◆ **PROBLEM**
In the entries below, find the line containing "Task: Click the Nome desta regra input" and the line containing "Select the Rectangular Marquee tool". Copy those two lines and everything between them exactly, and only that.

◆ **AVAILABLE RECORDS**
Content starts

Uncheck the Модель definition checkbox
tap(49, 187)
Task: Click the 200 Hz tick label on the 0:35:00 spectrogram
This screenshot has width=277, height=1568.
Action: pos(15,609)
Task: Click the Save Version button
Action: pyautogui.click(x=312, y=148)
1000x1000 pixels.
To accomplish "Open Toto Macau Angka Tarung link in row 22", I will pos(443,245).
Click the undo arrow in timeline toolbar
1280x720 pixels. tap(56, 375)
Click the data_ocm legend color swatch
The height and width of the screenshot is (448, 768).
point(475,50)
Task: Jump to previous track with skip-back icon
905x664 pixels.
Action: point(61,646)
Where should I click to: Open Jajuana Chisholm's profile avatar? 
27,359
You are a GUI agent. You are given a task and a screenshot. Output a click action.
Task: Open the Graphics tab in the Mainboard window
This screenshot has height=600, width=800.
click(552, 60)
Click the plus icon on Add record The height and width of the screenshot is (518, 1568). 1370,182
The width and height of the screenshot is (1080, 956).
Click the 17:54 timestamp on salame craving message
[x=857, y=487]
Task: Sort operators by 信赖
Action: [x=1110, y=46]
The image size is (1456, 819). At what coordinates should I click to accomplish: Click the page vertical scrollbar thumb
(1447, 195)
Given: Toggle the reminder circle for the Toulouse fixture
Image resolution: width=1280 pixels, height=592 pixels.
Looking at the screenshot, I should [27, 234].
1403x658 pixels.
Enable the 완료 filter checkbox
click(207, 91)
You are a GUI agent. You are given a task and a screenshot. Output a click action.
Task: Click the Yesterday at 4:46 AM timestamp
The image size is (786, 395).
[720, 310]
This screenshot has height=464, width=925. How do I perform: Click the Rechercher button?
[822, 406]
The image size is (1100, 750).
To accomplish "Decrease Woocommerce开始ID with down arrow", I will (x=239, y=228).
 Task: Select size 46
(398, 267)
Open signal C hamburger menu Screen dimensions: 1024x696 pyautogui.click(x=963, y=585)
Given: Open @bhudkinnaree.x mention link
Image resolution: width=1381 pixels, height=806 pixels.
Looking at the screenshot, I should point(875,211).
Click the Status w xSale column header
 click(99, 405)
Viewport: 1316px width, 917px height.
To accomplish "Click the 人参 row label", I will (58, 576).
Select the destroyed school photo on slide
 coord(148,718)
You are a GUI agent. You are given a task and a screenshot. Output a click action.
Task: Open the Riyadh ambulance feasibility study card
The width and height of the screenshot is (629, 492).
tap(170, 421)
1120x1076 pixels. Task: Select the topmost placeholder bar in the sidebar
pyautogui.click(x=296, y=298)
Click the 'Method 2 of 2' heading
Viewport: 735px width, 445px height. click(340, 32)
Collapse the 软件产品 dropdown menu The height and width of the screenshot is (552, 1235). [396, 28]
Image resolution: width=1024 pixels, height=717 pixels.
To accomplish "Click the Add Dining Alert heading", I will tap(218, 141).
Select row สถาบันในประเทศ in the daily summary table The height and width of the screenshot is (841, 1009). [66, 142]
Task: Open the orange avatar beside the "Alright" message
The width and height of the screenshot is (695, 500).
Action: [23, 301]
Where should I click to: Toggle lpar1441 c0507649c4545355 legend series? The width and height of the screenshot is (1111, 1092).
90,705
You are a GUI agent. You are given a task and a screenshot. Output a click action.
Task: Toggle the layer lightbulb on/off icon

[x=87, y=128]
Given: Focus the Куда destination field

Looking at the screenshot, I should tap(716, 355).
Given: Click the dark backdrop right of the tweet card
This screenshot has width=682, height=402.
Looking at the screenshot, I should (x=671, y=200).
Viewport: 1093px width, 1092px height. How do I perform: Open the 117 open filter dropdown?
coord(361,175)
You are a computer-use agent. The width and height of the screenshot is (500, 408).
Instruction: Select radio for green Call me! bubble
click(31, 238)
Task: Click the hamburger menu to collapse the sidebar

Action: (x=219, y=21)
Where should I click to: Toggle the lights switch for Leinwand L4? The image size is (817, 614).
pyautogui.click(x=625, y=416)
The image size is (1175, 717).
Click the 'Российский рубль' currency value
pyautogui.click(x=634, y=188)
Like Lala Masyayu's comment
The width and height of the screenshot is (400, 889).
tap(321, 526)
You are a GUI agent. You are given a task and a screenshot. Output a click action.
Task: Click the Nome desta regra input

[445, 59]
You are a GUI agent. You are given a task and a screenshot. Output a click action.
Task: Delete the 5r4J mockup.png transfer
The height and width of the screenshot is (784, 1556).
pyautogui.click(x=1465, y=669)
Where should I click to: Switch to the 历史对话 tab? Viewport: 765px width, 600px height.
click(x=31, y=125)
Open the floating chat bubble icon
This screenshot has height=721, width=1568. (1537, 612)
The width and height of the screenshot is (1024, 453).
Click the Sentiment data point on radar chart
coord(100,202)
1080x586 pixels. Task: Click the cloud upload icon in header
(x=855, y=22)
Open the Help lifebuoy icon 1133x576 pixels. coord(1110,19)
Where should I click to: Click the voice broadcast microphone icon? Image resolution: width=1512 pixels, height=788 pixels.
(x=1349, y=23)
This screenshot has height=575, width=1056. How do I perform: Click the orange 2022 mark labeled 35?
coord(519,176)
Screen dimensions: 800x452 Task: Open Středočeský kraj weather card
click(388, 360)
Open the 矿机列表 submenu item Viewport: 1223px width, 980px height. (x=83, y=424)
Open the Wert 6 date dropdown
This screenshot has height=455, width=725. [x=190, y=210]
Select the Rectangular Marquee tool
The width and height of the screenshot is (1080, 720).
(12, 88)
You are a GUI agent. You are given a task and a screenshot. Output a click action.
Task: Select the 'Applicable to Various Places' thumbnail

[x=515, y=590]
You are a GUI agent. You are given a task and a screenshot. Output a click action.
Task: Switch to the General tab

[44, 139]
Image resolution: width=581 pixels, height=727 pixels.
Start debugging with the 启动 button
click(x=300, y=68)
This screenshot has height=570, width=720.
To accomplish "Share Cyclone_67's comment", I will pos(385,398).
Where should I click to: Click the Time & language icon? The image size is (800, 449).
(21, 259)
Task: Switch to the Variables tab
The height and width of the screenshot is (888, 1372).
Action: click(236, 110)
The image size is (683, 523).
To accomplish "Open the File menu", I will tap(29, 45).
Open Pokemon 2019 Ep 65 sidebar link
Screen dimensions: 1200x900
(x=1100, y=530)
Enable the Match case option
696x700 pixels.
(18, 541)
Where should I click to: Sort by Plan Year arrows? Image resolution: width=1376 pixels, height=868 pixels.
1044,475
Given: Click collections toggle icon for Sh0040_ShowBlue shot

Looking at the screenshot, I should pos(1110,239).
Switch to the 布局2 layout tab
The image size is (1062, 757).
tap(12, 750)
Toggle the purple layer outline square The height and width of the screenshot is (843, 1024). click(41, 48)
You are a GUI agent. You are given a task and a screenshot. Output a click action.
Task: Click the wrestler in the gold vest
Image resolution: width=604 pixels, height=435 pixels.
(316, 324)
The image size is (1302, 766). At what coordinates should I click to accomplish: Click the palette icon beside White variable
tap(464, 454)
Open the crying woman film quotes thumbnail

Content ends

◆ **EXERCISE SOLUTION**
Task: Click the Nome desta regra input

[445, 59]
You are a GUI agent. You are given a task and a screenshot. Output a click action.
Task: Delete the 5r4J mockup.png transfer
The height and width of the screenshot is (784, 1556).
pyautogui.click(x=1465, y=669)
Where should I click to: Switch to the 历史对话 tab? Viewport: 765px width, 600px height.
click(x=31, y=125)
Open the floating chat bubble icon
This screenshot has height=721, width=1568. (1537, 612)
The width and height of the screenshot is (1024, 453).
Click the Sentiment data point on radar chart
coord(100,202)
1080x586 pixels. Task: Click the cloud upload icon in header
(x=855, y=22)
Open the Help lifebuoy icon 1133x576 pixels. coord(1110,19)
Where should I click to: Click the voice broadcast microphone icon? Image resolution: width=1512 pixels, height=788 pixels.
(x=1349, y=23)
This screenshot has height=575, width=1056. How do I perform: Click the orange 2022 mark labeled 35?
coord(519,176)
Screen dimensions: 800x452 Task: Open Středočeský kraj weather card
click(388, 360)
Open the 矿机列表 submenu item Viewport: 1223px width, 980px height. (x=83, y=424)
Open the Wert 6 date dropdown
This screenshot has height=455, width=725. [x=190, y=210]
Select the Rectangular Marquee tool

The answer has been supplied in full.